Another council member, Ellen Troxclair, disagreed with the new compromise: “This is just another way to say that we are implementing mandatory fingerprinting. And the thing that’s frustrating is this is the government saying they know how to run a successful, ride sharing company.”
So how will this play out? San Antonio brought in fingerprint checks last year. Uber left the city as a result, and returned only after city leaders agreed on a compromise. Now, drivers there can volunteer for a fingerprint background check.
Here in Austin, the council agreed to pay for the new fingerprint checks and drivers would get results within 48 hours. Right now, the ride share companies say they do their own, national criminal background checks.
Under the new ordinance, each TNC operating in the city will have to pay an annual fee calculated by the department. The fee will be based on either the total of the permit fee paid by taxicab companies times the number of person driving for the TNC, or 1 percent of the TNC’s annual local gross revenues, or based on total miles driven.
“Lyft will operate in Austin until mandatory fingerprint requirements force us to leave. In the meantime, we will remain at the table in an effort to create a workable ordinance and preserve the benefits ridesharing brings to visitors and residents. We do not operate in cities that require mandatory fingerprint background checks,” said Chelsea Wilson, Lyft spokesperson.
Other City Council Items of Interest
While Transportation Network Companies is the biggest item on the agenda, there are several other items that might take up some of the council members time.
Approve a resolution relating to expenditure of the Capital Metro ¼ Cent funds
Funding in the amount of $21,735,200.00 is available in the Fiscal Year 2015-2016 Capital Budget of the Public Works Department.
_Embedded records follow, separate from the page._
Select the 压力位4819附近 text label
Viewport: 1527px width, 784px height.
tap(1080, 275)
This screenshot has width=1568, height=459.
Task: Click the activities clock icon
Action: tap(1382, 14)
Supporting material in the agenda indicate on Nov. 16, “the Mobility Committee unanimously voted to set the process for determining the ¼ cent infrastructure improvement projects that address district specific and / or citywide priorities for improving mobility as determined by each Council District member and Mayor.”
The draft resolution states that no later than Dec. 31, each City Council member needs to submit a list to the City Manager, Austin Transportation and Public Works Departments, prioritizing infrastructure improvement projects for their district. These projects must of course meet the purposes for the use of the ¼ cent funds. Those funds not designated for projects would be used for citywide projects, prioritized by Mayor Steve Adler.
City Council will vote to dedicate around $50 million to create four “homestead preservation districts” in East Austin. Taxes raised in the area area would pay for affordable housing ideas. As City leaders told KXAN Wednesday, the hope is that money generated from certain taxes east of Interstate 35 will go back into the community through the new homestead preservation districts to renovate current affordable housing projects, build new affordable housing options, and assist with rent for those who qualify.
Conduct a public hearing and consider an ordinance amending City Code Title 25 related to short-term rental use
In August, September, and October this year, Council initiated amendments to the City Code related to STRs, and directed the City Manager to bring the amendments to Council within 150 days. For a list of those amendments to what’s already a hot button issue, click here.
As KXAN reported last week, an affordability agreement made between a mobility home community association and its owner, a developer who is looking to expand, aims to provide newfound protection for mobile home owners. The Hidden Valley High Meadows Residents’ Association told KXAN the city’s Zoning and Platting Commission told Scott Roberts a couple months ago, that he needed to establish an agreement with the mobile home tenants before going to Council for zoning approval to move forward on a new property. That agreement, signed less than an hour before Council voted on first reading Thursday, we’re told will help stabilize future rent increases.
Wednesday, the Mayor’s office send out a news release letting reporters know that there will be an on-the-record roundtable Friday afternoon to address the lengthy list of newsworthy topics, also including lobby reform, closing the dark money loophole, and the Regional Wastewater Rule Petition, set to be addressed at today’s Council meeting.